Galaxy Note7 exchange points at Australian airports

Galaxy Note7 exchange points at Australian airports

“We are working with airlines and airports in Australia to arrange customer service points within high-traffic terminals where customers, who are unaware of the Galaxy Note7 ban on flights, can arrange an alternative device at the airport,” Samsung said.

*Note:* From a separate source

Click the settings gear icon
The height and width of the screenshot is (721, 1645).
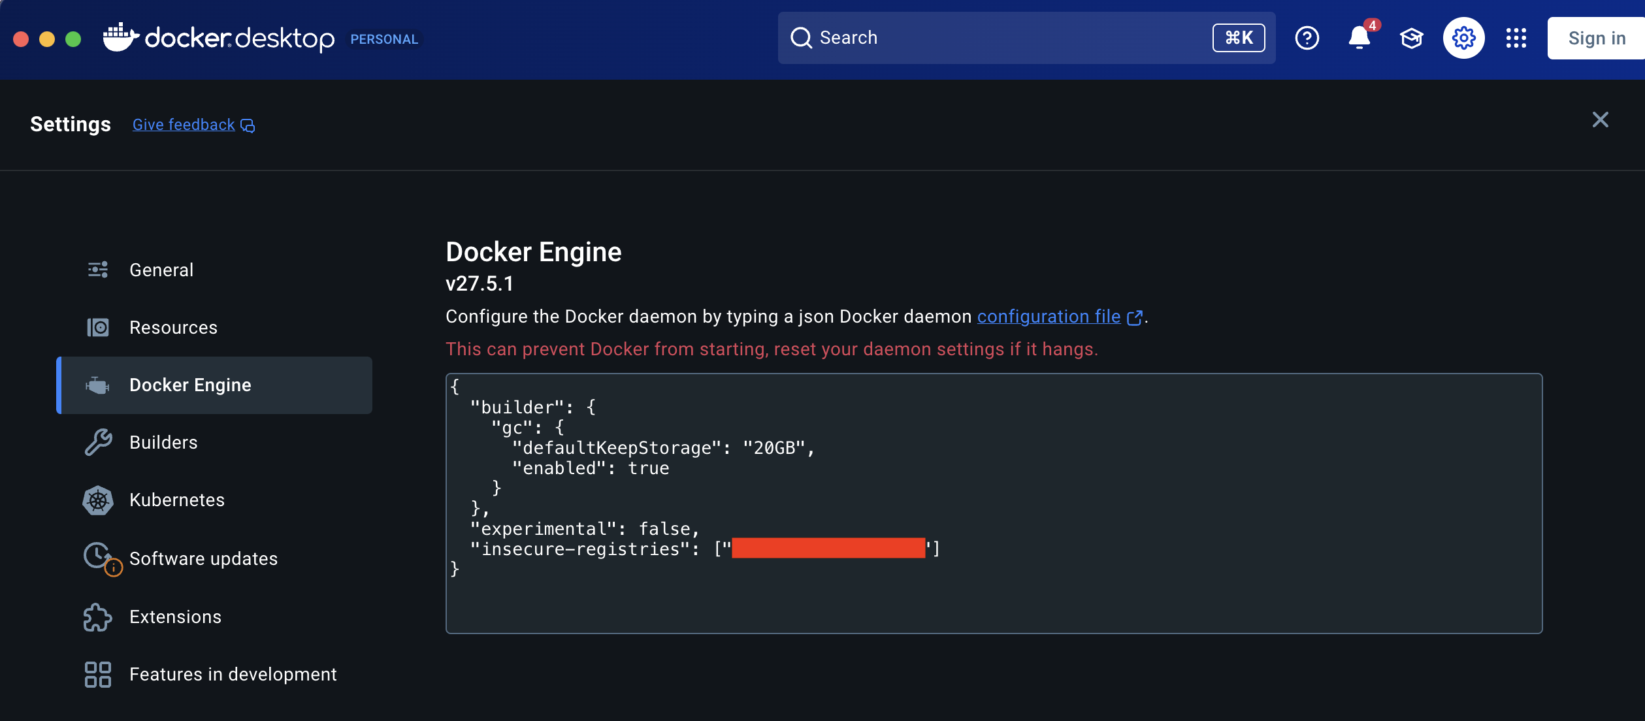point(1463,38)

These Samsung Australia customer service points at airports are open from 6am to 8pm local time (excluding Canberra which is open until 6pm local time) and are located before security screening. These Samsung Australia customer service points can be found at:

Sydney Airport
(IATA: SYD / ICAO: YSSY)

•    QANTAS domestic terminal
•    Virgin and Jetstar domestic
•    International terminal

Melbourne Airport (Tullamarine Airport)
(IATA: MEL / ICAO: YMML)

•    QANTAS domestic terminal
•    Virgin domestic terminal
•    International terminal

Brisbane Airport
(IATA: BNE / ICAO: YBBN)

•    Domestic terminal
•    International terminal

Canberra Airport
(IATA: CBR / ICAO: YSCB)

•    Domestic terminal

Adelaide Airport
(IATA: ADL / ICAO: YPAD)

•    Domestic terminal

Perth Airport
(IATA: PER / ICAO: YPPH)

•    International terminal
•    Virgin domestic terminal
•    QANTAS domestic terminal

Gold Coast Airport (1 Terminal)
(IATA: OOL / ICAO: YBCG)

•    Domestic terminal

Samsung Australia is working with authorities to set up customer service points in additional terminals, which it will update on its website here: http://www.samsung.com/au/galaxynote7-notice/travelling/?CID=AFL-hq-mul-0813-11000170

US-based tech site Techcrunch.com says the phone swaps include a data transfer. Techcrunch cited a recent estimate on the number of devices still in use around the world which put the total at about 1 million recalled Note7 smartphones.

“And bringing the Note7 on a plane isn’t just a minor infraction like forgetting to put your seat in the upright position prior to take off,” Techcrunch.com pointed out. “Fines or even imprisonment are both possible outcomes for travellers who ignore the ban.”